After the numbers grammar has applied, numerical expressions will be marked as either W or PHR elements whose C attribute's value is one of CD, ORD, FRAC, FRACORD. Respectively, these are cardinals, ordinals, fractions and elements which may be ordinals or parts of fractions. The following are some sample strings marked up by the numbers grammar.

  <PHR C='CD'><W C='W'>a</W> <W C='W'>dozen</W></PHR>
  <W C='CD'>15</W>
  <W C='CD'>145,954</W>
  <W C='CD'>1992</W>
  <W C='CD'>5.93</W>
  <W C='ORD'>50th</W>
  <W C='ORD'>first</W>
  <W C='FRACORD'>ninth</W>
  <PHR C='CD'><W C='CD'>144.5</W> <W C='W'>million</W></PHR>
  <PHR C='CD'><W C='CD'>2.5</W> <W C='W'>billion</W></PHR>
  <PHR C='CD'><W C='CD'>34</W> <W C='FRAC'>3/4</W></PHR>
  <PHR C='FRAC'><W C='CD'>two</W><W C='DASH'>-</W><W C='W'>thirds</W></PHR>

The NUMEX grammar looks for monetary expressions or percentages. Percentages are simply made up of a cardinal number word or phrase followed by the word "percent" or the percent symbol. Monetary expressions are a combination of a cardinal number word or phrase with a currency expression occurring either to the right or the left of the cardinal number. The following are some sample strings marked up by the NUMEX grammar.

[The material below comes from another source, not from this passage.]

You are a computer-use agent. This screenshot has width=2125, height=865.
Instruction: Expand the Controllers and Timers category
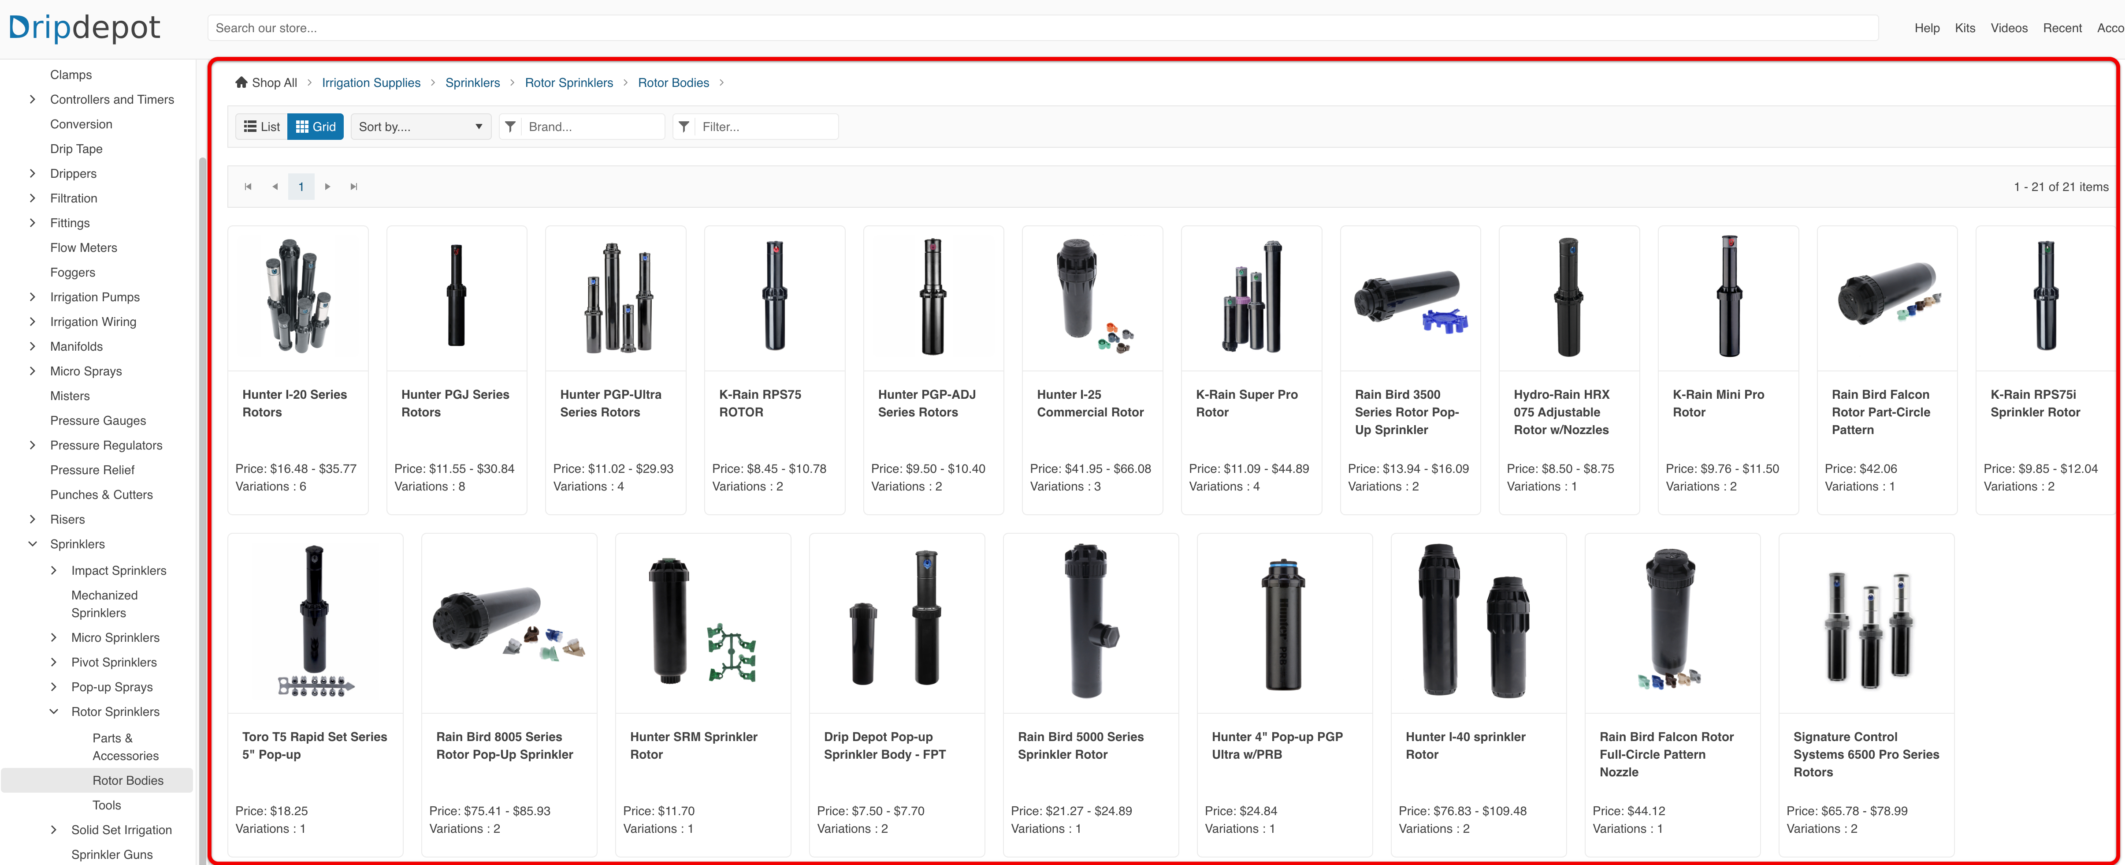tap(33, 99)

  <NUMEX TYPE='PERCENT'><PHR C='CD'><W C='CD'>4</W> <W C='FRAC'>1/2</W>
  </PHR><W C='W'>%</W></NUMEX>
  <NUMEX TYPE='PERCENT'><W C='CD'>20</W><W C='W'>%</W></NUMEX>
  <NUMEX TYPE='PERCENT'><W C='CD'>5.9</W><W C='W'>%</W></NUMEX>
  <NUMEX TYPE='MONEY'><W C='W'>$</W><W C='CD'>366.85</W></NUMEX>
  <NUMEX TYPE='MONEY'><W C='CD'>141.93</W> <W C='W'>yen</W></NUMEX>
  <NUMEX TYPE='MONEY'><W C='W'>$</W><PHR C='CD'><W C='CD'>102</W> 
  <W C='W'>million</W></PHR></NUMEX>
  <NUMEX TYPE='MONEY'><W C='CD'>89</W> <W C='W'>cents</W></NUMEX>

The grammar consults a lexicon, $TTT/LEX/numex.lex in order to recognise currency names. The entries in this lexicon were derived from a variety of sources available on the web. The currency list is not complete and probably not completely accurate. Moreover, certain currency unit names are potentially ambiguous, e.g. "mark" and "pound", and we have restricted their lexical entries in order not to overgenerate. A more context-sensitive approach might allow such expressions to be reliably disambiguated.